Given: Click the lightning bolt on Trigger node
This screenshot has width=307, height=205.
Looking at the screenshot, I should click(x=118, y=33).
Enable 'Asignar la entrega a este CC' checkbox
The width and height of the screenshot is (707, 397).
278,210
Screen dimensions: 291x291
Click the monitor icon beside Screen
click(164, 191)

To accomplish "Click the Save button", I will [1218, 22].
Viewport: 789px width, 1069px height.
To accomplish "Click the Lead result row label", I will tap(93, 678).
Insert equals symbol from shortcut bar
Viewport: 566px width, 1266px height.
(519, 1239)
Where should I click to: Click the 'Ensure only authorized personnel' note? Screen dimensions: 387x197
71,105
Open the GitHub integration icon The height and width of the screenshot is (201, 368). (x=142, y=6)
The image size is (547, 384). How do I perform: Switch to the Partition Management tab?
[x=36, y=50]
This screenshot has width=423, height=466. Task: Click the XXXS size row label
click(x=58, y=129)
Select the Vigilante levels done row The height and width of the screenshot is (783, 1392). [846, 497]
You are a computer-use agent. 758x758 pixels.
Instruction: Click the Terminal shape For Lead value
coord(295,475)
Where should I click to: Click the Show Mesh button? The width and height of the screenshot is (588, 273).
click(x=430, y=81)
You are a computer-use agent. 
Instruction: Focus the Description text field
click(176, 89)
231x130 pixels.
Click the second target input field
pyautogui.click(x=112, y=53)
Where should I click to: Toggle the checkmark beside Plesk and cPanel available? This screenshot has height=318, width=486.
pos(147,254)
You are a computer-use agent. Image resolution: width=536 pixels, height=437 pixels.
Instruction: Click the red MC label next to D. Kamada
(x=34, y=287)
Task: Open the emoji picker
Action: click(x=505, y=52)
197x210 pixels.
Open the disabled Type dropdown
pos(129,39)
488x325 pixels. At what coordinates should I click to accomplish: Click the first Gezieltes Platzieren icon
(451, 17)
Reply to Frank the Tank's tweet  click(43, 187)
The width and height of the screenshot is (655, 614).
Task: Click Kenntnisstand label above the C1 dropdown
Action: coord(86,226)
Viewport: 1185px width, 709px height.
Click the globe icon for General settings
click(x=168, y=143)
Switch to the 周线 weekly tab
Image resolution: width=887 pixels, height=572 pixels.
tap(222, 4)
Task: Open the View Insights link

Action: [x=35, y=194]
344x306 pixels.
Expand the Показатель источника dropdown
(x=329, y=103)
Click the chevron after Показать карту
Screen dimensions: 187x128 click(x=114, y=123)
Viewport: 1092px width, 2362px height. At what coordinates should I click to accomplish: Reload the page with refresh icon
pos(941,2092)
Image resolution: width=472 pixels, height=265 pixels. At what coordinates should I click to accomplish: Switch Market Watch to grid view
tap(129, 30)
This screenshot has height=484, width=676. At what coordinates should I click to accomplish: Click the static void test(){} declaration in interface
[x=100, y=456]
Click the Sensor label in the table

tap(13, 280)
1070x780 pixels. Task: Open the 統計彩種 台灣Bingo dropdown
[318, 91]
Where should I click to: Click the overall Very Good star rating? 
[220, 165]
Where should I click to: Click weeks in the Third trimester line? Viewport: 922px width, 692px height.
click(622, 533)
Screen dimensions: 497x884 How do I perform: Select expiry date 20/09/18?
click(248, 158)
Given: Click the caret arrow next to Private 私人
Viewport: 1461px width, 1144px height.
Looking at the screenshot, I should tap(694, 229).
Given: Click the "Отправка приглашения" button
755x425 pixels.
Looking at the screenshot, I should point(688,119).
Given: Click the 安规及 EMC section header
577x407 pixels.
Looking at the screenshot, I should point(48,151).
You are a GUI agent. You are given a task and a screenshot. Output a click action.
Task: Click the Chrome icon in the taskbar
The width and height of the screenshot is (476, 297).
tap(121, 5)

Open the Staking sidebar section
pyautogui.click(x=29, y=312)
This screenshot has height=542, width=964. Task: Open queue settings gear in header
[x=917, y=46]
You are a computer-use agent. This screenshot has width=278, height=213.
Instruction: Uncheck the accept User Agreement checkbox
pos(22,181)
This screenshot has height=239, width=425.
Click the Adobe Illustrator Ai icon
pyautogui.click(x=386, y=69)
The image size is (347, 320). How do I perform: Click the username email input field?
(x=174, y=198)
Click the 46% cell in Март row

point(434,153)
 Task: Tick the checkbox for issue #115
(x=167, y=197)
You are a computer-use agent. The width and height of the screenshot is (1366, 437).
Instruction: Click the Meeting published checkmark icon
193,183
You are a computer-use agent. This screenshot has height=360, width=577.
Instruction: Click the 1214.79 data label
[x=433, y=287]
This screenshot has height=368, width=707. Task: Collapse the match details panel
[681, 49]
================
● **DIRECTIONS FOR THIS TASK**: All of the data should be retyped exactly.

● **WRITTEN ANSWER**:
Given: Click the lightning bolt on Trigger node
This screenshot has width=307, height=205.
Looking at the screenshot, I should click(x=118, y=33).
Enable 'Asignar la entrega a este CC' checkbox
The width and height of the screenshot is (707, 397).
278,210
Screen dimensions: 291x291
Click the monitor icon beside Screen
click(164, 191)

To accomplish "Click the Save button", I will [1218, 22].
Viewport: 789px width, 1069px height.
To accomplish "Click the Lead result row label", I will tap(93, 678).
Insert equals symbol from shortcut bar
Viewport: 566px width, 1266px height.
(519, 1239)
Where should I click to: Click the 'Ensure only authorized personnel' note? Screen dimensions: 387x197
71,105
Open the GitHub integration icon The height and width of the screenshot is (201, 368). (x=142, y=6)
The image size is (547, 384). How do I perform: Switch to the Partition Management tab?
[x=36, y=50]
This screenshot has width=423, height=466. Task: Click the XXXS size row label
click(x=58, y=129)
Select the Vigilante levels done row The height and width of the screenshot is (783, 1392). [846, 497]
You are a computer-use agent. 758x758 pixels.
Instruction: Click the Terminal shape For Lead value
coord(295,475)
Where should I click to: Click the Show Mesh button? The width and height of the screenshot is (588, 273).
click(x=430, y=81)
You are a computer-use agent. 
Instruction: Focus the Description text field
click(176, 89)
231x130 pixels.
Click the second target input field
pyautogui.click(x=112, y=53)
Where should I click to: Toggle the checkmark beside Plesk and cPanel available? This screenshot has height=318, width=486.
pos(147,254)
You are a computer-use agent. Image resolution: width=536 pixels, height=437 pixels.
Instruction: Click the red MC label next to D. Kamada
(x=34, y=287)
Task: Open the emoji picker
Action: click(x=505, y=52)
197x210 pixels.
Open the disabled Type dropdown
pos(129,39)
488x325 pixels. At what coordinates should I click to accomplish: Click the first Gezieltes Platzieren icon
(451, 17)
Reply to Frank the Tank's tweet  click(43, 187)
The width and height of the screenshot is (655, 614).
Task: Click Kenntnisstand label above the C1 dropdown
Action: coord(86,226)
Viewport: 1185px width, 709px height.
Click the globe icon for General settings
click(x=168, y=143)
Switch to the 周线 weekly tab
Image resolution: width=887 pixels, height=572 pixels.
tap(222, 4)
Task: Open the View Insights link

Action: [x=35, y=194]
344x306 pixels.
Expand the Показатель источника dropdown
(x=329, y=103)
Click the chevron after Показать карту
Screen dimensions: 187x128 click(x=114, y=123)
Viewport: 1092px width, 2362px height. At what coordinates should I click to accomplish: Reload the page with refresh icon
pos(941,2092)
Image resolution: width=472 pixels, height=265 pixels. At what coordinates should I click to accomplish: Switch Market Watch to grid view
tap(129, 30)
This screenshot has height=484, width=676. At what coordinates should I click to accomplish: Click the static void test(){} declaration in interface
[x=100, y=456]
Click the Sensor label in the table

tap(13, 280)
1070x780 pixels. Task: Open the 統計彩種 台灣Bingo dropdown
[318, 91]
Where should I click to: Click the overall Very Good star rating? 
[220, 165]
Where should I click to: Click weeks in the Third trimester line? Viewport: 922px width, 692px height.
click(622, 533)
Screen dimensions: 497x884 How do I perform: Select expiry date 20/09/18?
click(248, 158)
Given: Click the caret arrow next to Private 私人
Viewport: 1461px width, 1144px height.
Looking at the screenshot, I should tap(694, 229).
Given: Click the "Отправка приглашения" button
755x425 pixels.
Looking at the screenshot, I should point(688,119).
Given: Click the 安规及 EMC section header
577x407 pixels.
Looking at the screenshot, I should point(48,151).
You are a GUI agent. You are given a task and a screenshot. Output a click action.
Task: Click the Chrome icon in the taskbar
The width and height of the screenshot is (476, 297).
tap(121, 5)

Open the Staking sidebar section
pyautogui.click(x=29, y=312)
This screenshot has height=542, width=964. Task: Open queue settings gear in header
[x=917, y=46]
You are a computer-use agent. This screenshot has width=278, height=213.
Instruction: Uncheck the accept User Agreement checkbox
pos(22,181)
This screenshot has height=239, width=425.
Click the Adobe Illustrator Ai icon
pyautogui.click(x=386, y=69)
The image size is (347, 320). How do I perform: Click the username email input field?
(x=174, y=198)
Click the 46% cell in Март row

point(434,153)
 Task: Tick the checkbox for issue #115
(x=167, y=197)
You are a computer-use agent. The width and height of the screenshot is (1366, 437).
Instruction: Click the Meeting published checkmark icon
193,183
You are a computer-use agent. This screenshot has height=360, width=577.
Instruction: Click the 1214.79 data label
[x=433, y=287]
This screenshot has height=368, width=707. Task: Collapse the match details panel
[681, 49]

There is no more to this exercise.